Researchers warn Users of Android malware, TeaBot

Share Us

568
Researchers warn Users of Android malware, TeaBot
07 Mar 2022
6 min read

News Synopsis

Researchers warn that dangerous Android banking malware that steals users' credentials and SMS messages has been downloaded thousands of times via the Google Play store.

The malware is called TeaBot, first emerged in 2021 and was used for stealing victims’ text messages. According to online fraud management and prevention solution provider, Cleafy, it was distributed through smishing campaigns using a predefined list of lures like TeaTV, VLC Media Player, DHL, UPS and others. 

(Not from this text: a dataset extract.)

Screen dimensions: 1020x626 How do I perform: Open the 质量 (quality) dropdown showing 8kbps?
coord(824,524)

The researchers also revealed a major increase of targets, counting to 400 applications, including banks, crypto exchanges and digital insurances along with new countries such as Russia, Hong Kong and the USA. TeaBot has also started supporting new languages including Russian, Slovak and Mandarin Chinese. 

On February 21, the Cleafy Threat Intelligence and Incident Response (TIR) ​​team discovered an application that acted as a dropper application, published on the official Google Play store, and delivered TeaBot with a fake update procedure.

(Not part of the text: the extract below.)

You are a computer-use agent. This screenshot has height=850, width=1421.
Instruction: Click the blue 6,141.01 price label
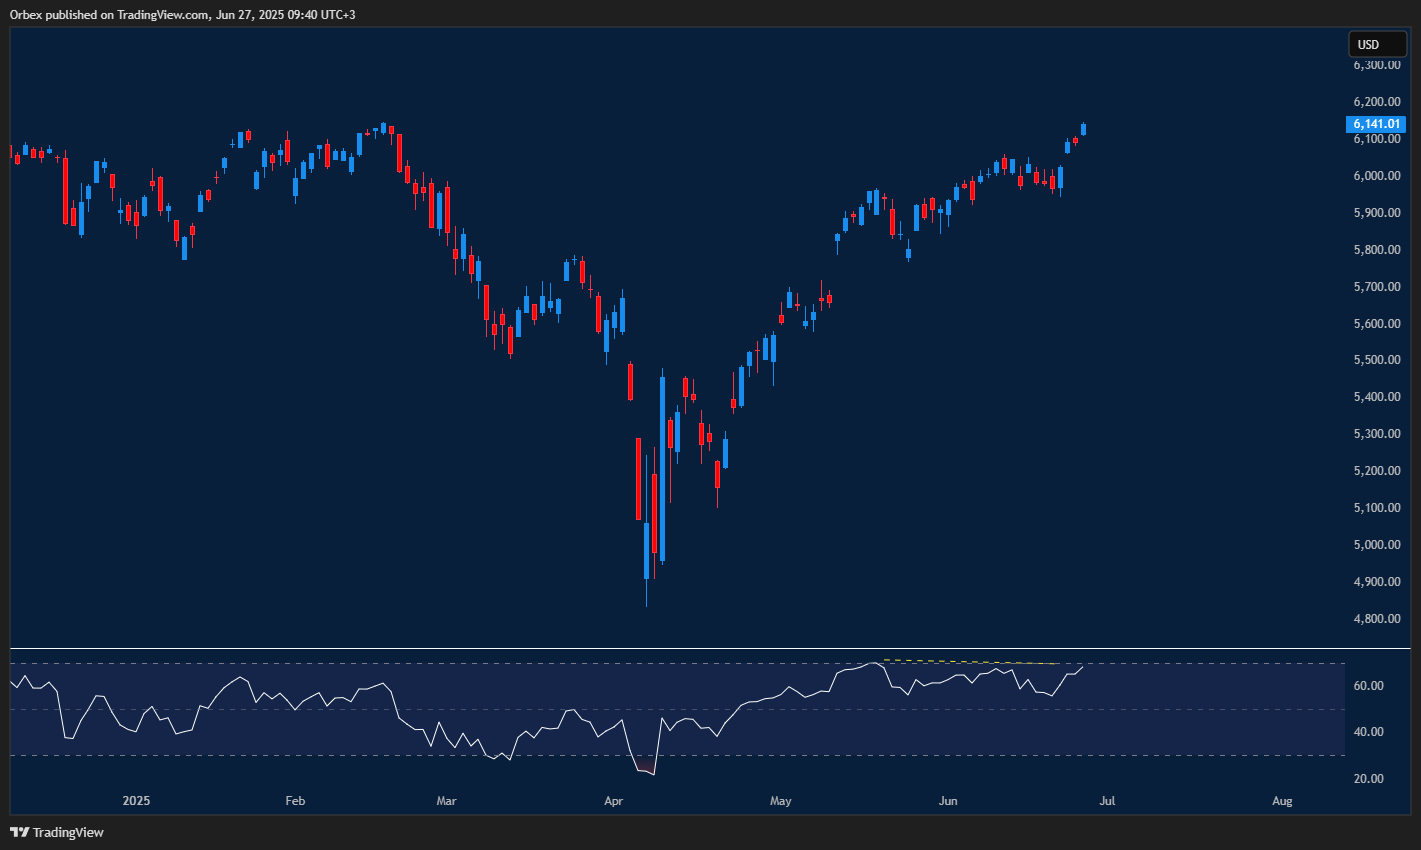click(x=1377, y=123)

The team also notified that the dropper lies behind a common QR Code & Barcode Scanner and has been downloaded more than 10,000 times. The reviews of the team also display as legitimate and well-functioning.

However, upon downloading the dropper asks for an update with a popup message. The update requires users to download a second application for the update. The second application is detected as TeaBot. TeaBot starts its installation process by requesting the ‘Accessibility Services’ permission in order to obtain the privileges needed, that is used to steal users' data.